Cette histoire - qui a pour cadre un bidonville de Johannesburg et parle de pauvreté, de prostitution, d’exclusion, de chagrin -échappe à tout misérabilisme.
A tout sentimentalisme, ces plaies d’un cinéma geignard qui suscitent méfiance voire rejet lorsqu’elles visent à manipuler nos réactions pour les transformer en tire-larmes boursouflés.
La force visuelle de « Life … » tient en peu de mots : simplicité, lisibilité, choix de tourner en décors et dialectes locaux.
Sa force narrative est tout aussi concentrée : dignité, amour et refus d’accepter que la vie soit réduite à être ce que les autres ou les superstitions veulent qu’elles soient.
Cette troisième réalisation (*) d’un jeune cinéaste sud-africain est portée par une jeune actrice qui sait donner lumière à la gravité et retenue à la générosité. Elle incarne avec une beauté aussi naturelle que poignante le questionnement qui n’exclut pas l’espoir d’une enfant obligée de devenir adulte trop vite et trot tôt.
Il n’y a pas de naïveté dans « Life … », il y a juste de l’innocence. Et de la pureté sans lesquelles le film s’écraserait sous un poids d’un trop de malédictions.
Chanda a un secret. Celui-ci n’est pas que de polichinelle, il est entretenu par un coupable manque d’informations qui laissent les habitants macérer dans leurs superstitions et intolérances.
Sans jamais être nommément pointée du doigt, « Life… » filigrane une responsabilité.
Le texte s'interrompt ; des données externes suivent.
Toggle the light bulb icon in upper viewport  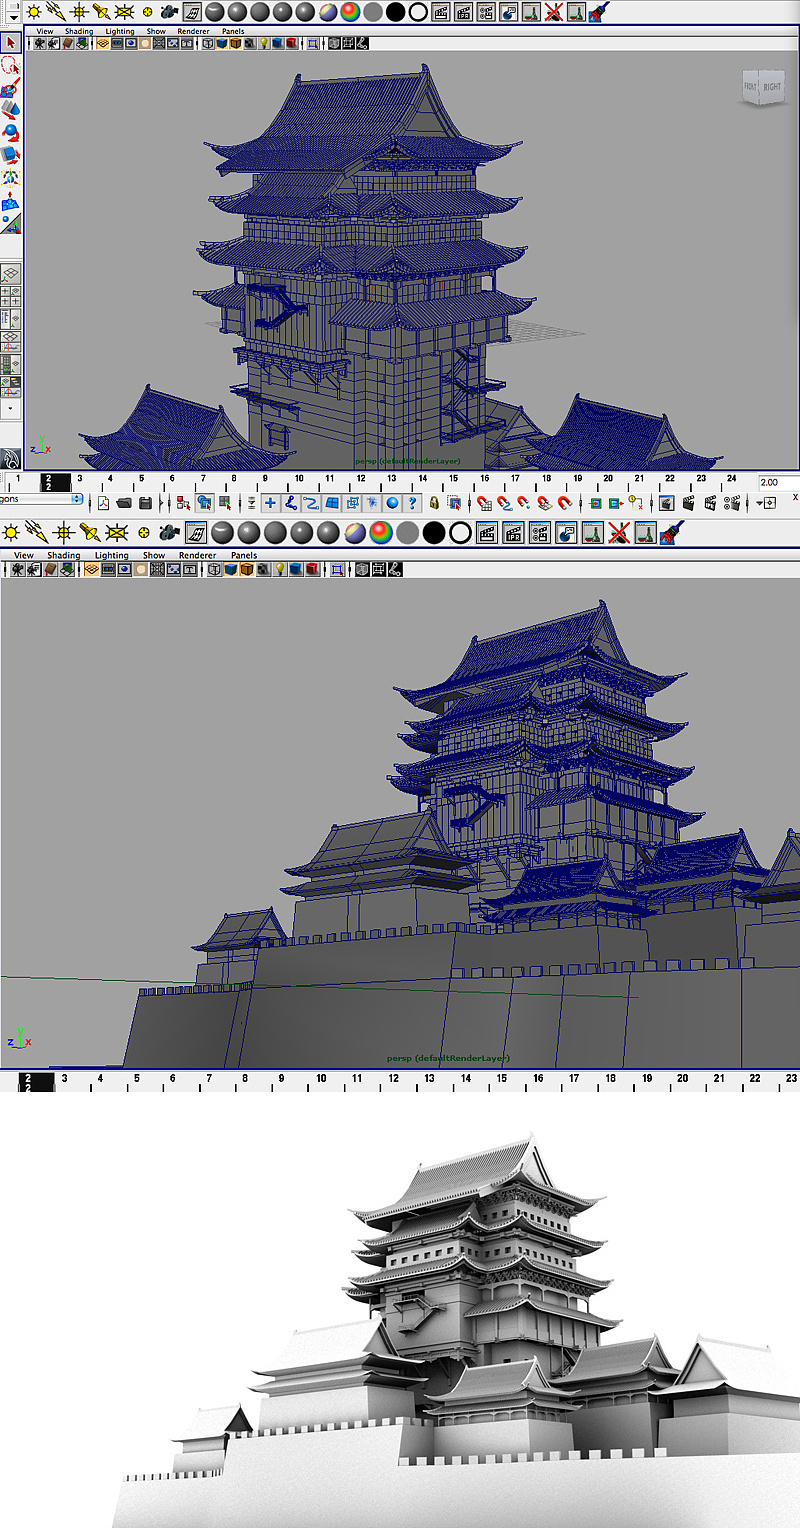click(264, 44)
Celle d’un gouvernement dont la politique (de désintérêt ou d’incompétence) laisse face à une épidémie qui frappe 12% de sa population, une partie de celle-ci, noire essentiellement, sans soins préventifs ou curatifs.
Cette responsabilité subliminalement toujours présente ne fait pas de « Life … » un film uniquement intimiste et sensible
Il en fait un film de dénonciation. D’indignation.
Un film de combat.
Un film à voir par tous. Parce la lutte d’aujourd’hui devra être continuée et amplifiée par les générations à venir.
« Le secret de Chanda » est librement adapté du livre d’Alan Stratton publié aux éditions Bayard Jeunesse. (mca)
(*) après « Mapantsula » et « Hijack stories » tous deux articulés autour de l’histoire d’une Afrique du Sud marquée, au fer de la délinquance, par l’Apartheid et le post Apartheid.